== WORK TO DO ==
Please render the entries below as a JSON list of strings, with one string per line and any blank lines left out.

== SOURCE MATERIAL ==
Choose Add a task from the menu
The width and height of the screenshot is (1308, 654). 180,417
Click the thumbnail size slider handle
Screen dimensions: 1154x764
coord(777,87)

== TASK SOLUTION ==
[
  "Choose Add a task from the menu",
  "The width and height of the screenshot is (1308, 654). 180,417",
  "Click the thumbnail size slider handle",
  "Screen dimensions: 1154x764",
  "coord(777,87)"
]